Operational Example: Residential Care Using Resident Meetings to Review Dignity and Choice

A residential care provider held resident meetings regularly, but outcomes were not always linked into wider quality assurance and governance review. Concerns raised about meal choices, timing of support and privacy during evening routines were often addressed locally, but there was limited organisational oversight of whether those issues reflected broader practice patterns.

The provider clarified accountability so each home manager remained responsible for recording resident feedback and immediate actions, while the quality assurance lead reviewed themes across homes every month. Where feedback suggested possible dignity, rights or restrictive-practice concerns, the operations manager was required to review the response and confirm what had changed.

Day-to-day action included revising mealtime choice processes, reviewing staffing around evening routines and increasing observational audits focused on privacy and consent. Residents and relatives were then asked whether improvements were noticeable in practice. Effectiveness was evidenced through more positive resident feedback, fewer recurring concerns and stronger observational audit results linked to dignity and choice.

Commissioner Expectation: Co-Production Should Be Visible, Not Tokenistic

Commissioner expectation: Commissioners increasingly expect providers to demonstrate genuine co-production and meaningful service-user involvement, particularly where services support people with complex needs or long-term placements. In tenders and contract monitoring, they may look for clear routes through which feedback influences service design, quality assurance and governance review.

Providers that can explain who gathers feedback, how themes are escalated and how changes are monitored are much more convincing than those relying on generic references to “listening to service users”. Structural clarity shows that involvement is built into leadership and quality systems rather than added as an afterthought.

Regulator Expectation: CQC Will Look at How People’s Voices Influence Leadership

Regulator / Inspector expectation: CQC is likely to look for evidence that people are listened to, that their experience shapes care and that leaders respond when concerns are raised about dignity, choice, safety or responsiveness.
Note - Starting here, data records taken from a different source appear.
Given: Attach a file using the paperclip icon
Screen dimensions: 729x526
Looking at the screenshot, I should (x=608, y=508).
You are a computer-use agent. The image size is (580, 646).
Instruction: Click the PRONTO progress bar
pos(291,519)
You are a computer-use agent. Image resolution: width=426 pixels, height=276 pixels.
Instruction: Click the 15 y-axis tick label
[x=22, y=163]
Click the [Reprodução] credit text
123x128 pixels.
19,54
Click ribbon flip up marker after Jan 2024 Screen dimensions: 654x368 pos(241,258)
Inspectors may compare feedback records with complaints, audits, incident themes and governance minutes to test whether leadership is genuinely connected to lived experience.
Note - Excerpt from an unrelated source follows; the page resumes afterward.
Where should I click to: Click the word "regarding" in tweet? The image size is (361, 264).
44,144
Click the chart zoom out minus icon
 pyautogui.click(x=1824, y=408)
Where providers can evidence clear accountability for collecting, reviewing and acting on feedback, they are better able to show responsive and well-led care than organisations where service-user voice remains informal or weakly linked to governance.

Making Feedback Part of the Accountability Structure

Co-production becomes more credible when it is embedded into routine structures rather than dependent on individual enthusiasm. Resident meetings, surveys, family calls, advocacy input and service-user forums should all have named ownership and clear routes into quality review. Governance should examine not only satisfaction scores, but the themes behind them and whether those themes align with other indicators such as complaints, incidents, staffing instability or restrictive practice.

In adult social care, accountability is strongest when people using services can see that their voice has somewhere to go and that leaders act on what they hear. That is what turns feedback into governance intelligence and co-production into a real component of safe, respectful and well-led service delivery.